I want to go over both sides of the controversy however, and discuss some issues in each. Personally when I work with PostgreSQL, I prefer to use natural primary keys and usually add numeric secondary keys to make joins easier.

Natural vs Synthetic Primary Keys In the Abstract

In general I find natural primary keys cleaner semantically. The PRIMARY KEY designation thus acts partly as documentation as to what is functionally dependent on what. Within a given table, this can make longer-term maintenance much easier, particularly if you are shooting for well-nromalized tables.

The problem however is that often natural primary keys span columns and as requirements change the tables can change such that the primary keys can change. This makes change management a big problem particularly as tables grow and so very often one wants a layer of abstraction around that problem, which means a second, autoincrement field used for joins.

Access vs Data Sematics

In PostgreSQL there is no effectively no difference between a combination of a not null and a unique constraint and a primary key, so this works well. However this is not the case everywhere. In MySQL with InnoDB, the table is index-oriented around the primary key, so primary key lookups are optimized at the expense of other lookups.

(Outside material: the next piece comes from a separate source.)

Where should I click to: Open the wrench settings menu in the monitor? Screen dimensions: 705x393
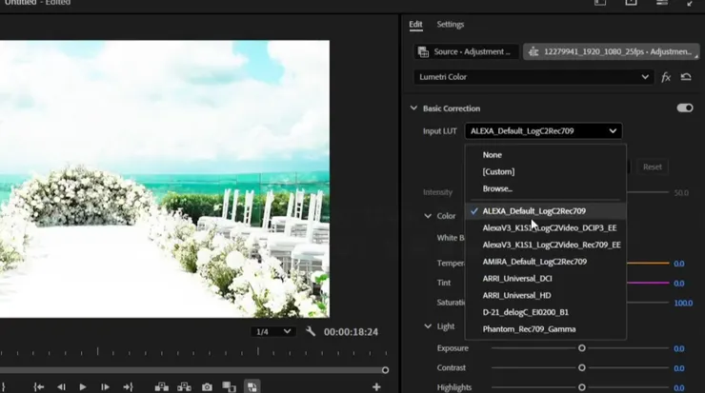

For this reason in a database system like that, you will find there is a serious performance benefit to making the surrogate key primary and finding another way to document the natural primary key.

Note other database systems may allow for index oriented tables around indexes other than the primary key, which would lead to this consideration coming out differently yet.

For single column tables (used to effectively enforce an enum type where the db does not support this natively) however, I see absolutely no value in adding an additional numeric primary key.

Conclusion

Whether or not this is bad practice depends on what specifically you are doing and the database you are using. It isn't necessarily a bad thing but it can be. There are issues with both approaches and they play out different in different scenarios and different database systems. But hopefully the above helps introduce the issues.

Chris Travers
  • 25,424
  • 6
  • 65
  • 182
-3

Well in large projects we always use GUID ( Universally Unique Identifier) It is a 128-bit integer number used to identify resources. I remember reading somewhere that this is the "Academically" correct way. It also yields a lot information about a the assigned object like date, production line, manifacturing location, etc.

But of course it depends on what you are doing ... Im sure that a simple auto incremented int will do the job but the GUID is statistically more safe and professional.